Is he hesitant to move in together? Dump him immediately and find a handsome doctor who will marry you within three months.
Are you having sex less frequently? It’s your fault – stop nagging him about [insert legitimate concern here]. Oh, and buy this $200 lingerie if you don’t want to get dumped.
I feel so empty after I read this stuff. These tips and tricks don’t solve my problems. I still wake up in the night, half-unsure of whether my partner is sleeping next to me, or whether our two-year relationship was just a feverish dream.
My partner is my best friend, my family, the love of my life. Sometimes I worry that I’ll break us under the pressure of what he means to me.
Because of my estrangement from my parents, when I think of losing him, the pain I feel is not just the pain of losing a lover. It’s the pain of losing everything. When we argue and tempers rise, I can’t help but be reminded of my mother’s twisted face, calling me a bitch and telling me that I am evil, just like her.
When he doesn’t text back, I see the unanswered texts I’ve sent my father over the years, begging him to talk to me. I see the emails and letters that I’ve sent my younger siblings, communications my mother forbids them to respond to.
And once, when we came close to breaking up, I felt I could actually smell the freshly washed hair of my little brother David, who has probably forgotten both who I am, and how much I love him.
I feel it is important to stress that I’m not with my partner because I’m afraid to be alone. I’m with him because I love him. But I’ve tasted the terror of abandonment in a way he never has. Like Eve ruined paradise with her knowledge of sin, I worry that I will ruin us with my knowledge of what it feels like to be left alone by the people who are supposed to stick with you.
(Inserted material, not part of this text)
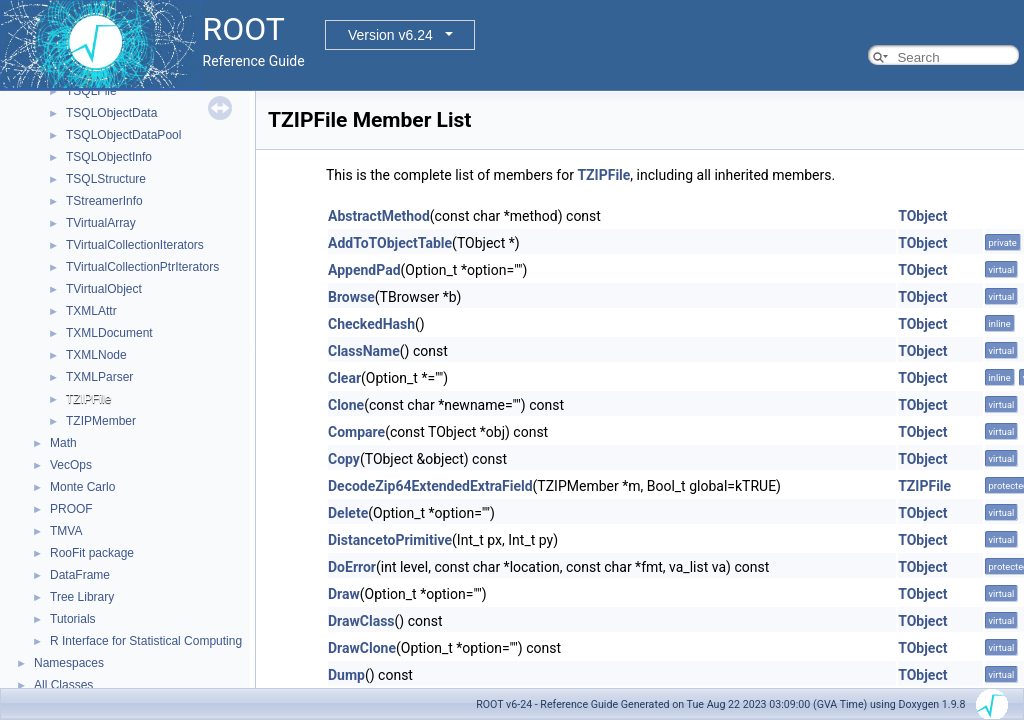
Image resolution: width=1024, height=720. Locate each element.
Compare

My mother is gone to me, but she lives on as an insidious voice inside my head, a vestigial organ from a time when I stupidly thought she loved me. That voice tells me how worthless, how invalid, how evil, how stupid, how whorish, how ugly, how fat I am.
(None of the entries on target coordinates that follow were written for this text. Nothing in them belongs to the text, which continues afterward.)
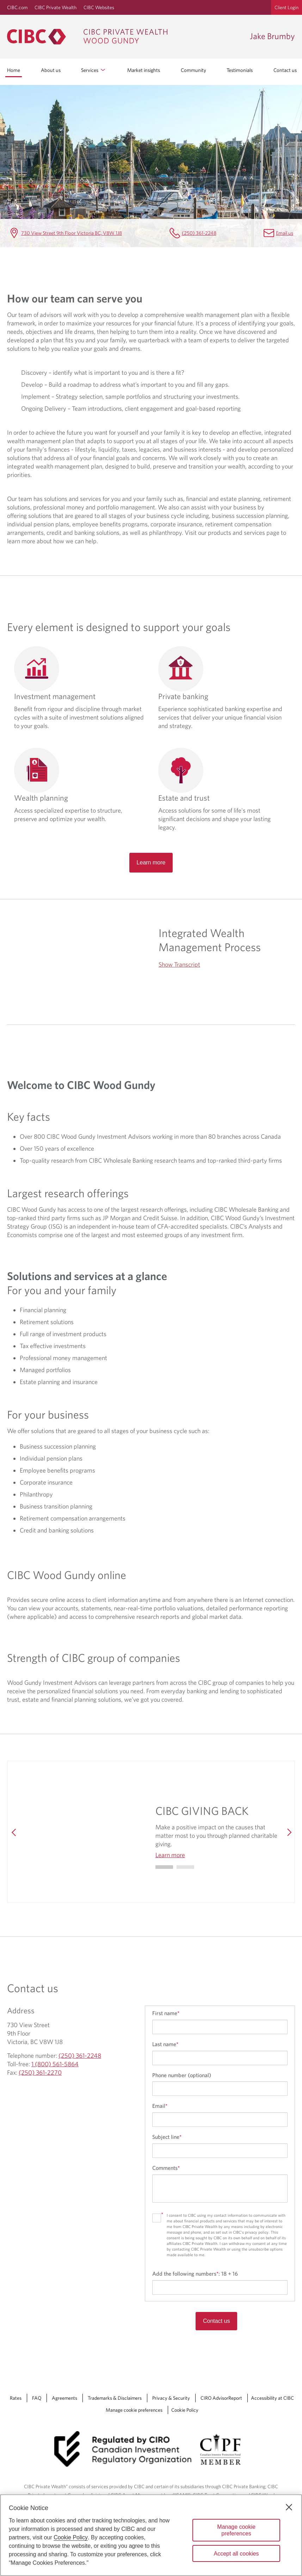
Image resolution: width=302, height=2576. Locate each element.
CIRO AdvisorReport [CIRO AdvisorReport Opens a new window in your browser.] (221, 2398)
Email (159, 2106)
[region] (151, 2535)
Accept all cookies (236, 2554)
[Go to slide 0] (164, 1867)
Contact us (285, 70)
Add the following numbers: (195, 2273)
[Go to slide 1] (185, 1867)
So, I Google. Because, in those moments of self-doubt and fear, those headlines offer a lifeline. And these trashy articles both quiet and feed that internal voice, making them the perfect addiction.
I miss my siblings every day. I miss them in my dreams, when I’m at work, and every time I call my two best friends “brother” or “sister.” Sometimes, I miss my father. And even more rarely, I miss my mother – or the person I thought she was.
But more than anything, I miss living in a world where I felt like it was impossible to lose love. I never imagined that my mother and father would do this to me. But they did. And so, when my partner tells me to trust him, to trust in our love, I want to, but I’m not sure I can.
When I Google relationship articles, I am seeking to set myself on an established path that will guarantee that I don’t lose anyone else. I feel that I must have done something wrong to make my parents do this to me, so I am scouring the internet for a way to make it right – to not let it happen again.
In better moments, I know that these articles try to give us a path to happiness that doesn’t exist. It doesn’t exist because dismantling those evil voices in your head (whether your parents put them there or whether the patriarchy did) is much harder than simply following the rule and texting exactly three days after he gives you his number.
I know all this. I know it, and what’s more, I just wrote it for you. But my mother and I have unfinished business, and I haven’t rid myself of her voice yet. I still don’t know how to live up to my ideals of trust, self-confidence and feminism. Until I figure it out, you may find me seeking solace in a Google search bar, which offers easy answers in a world that seems devoid of them.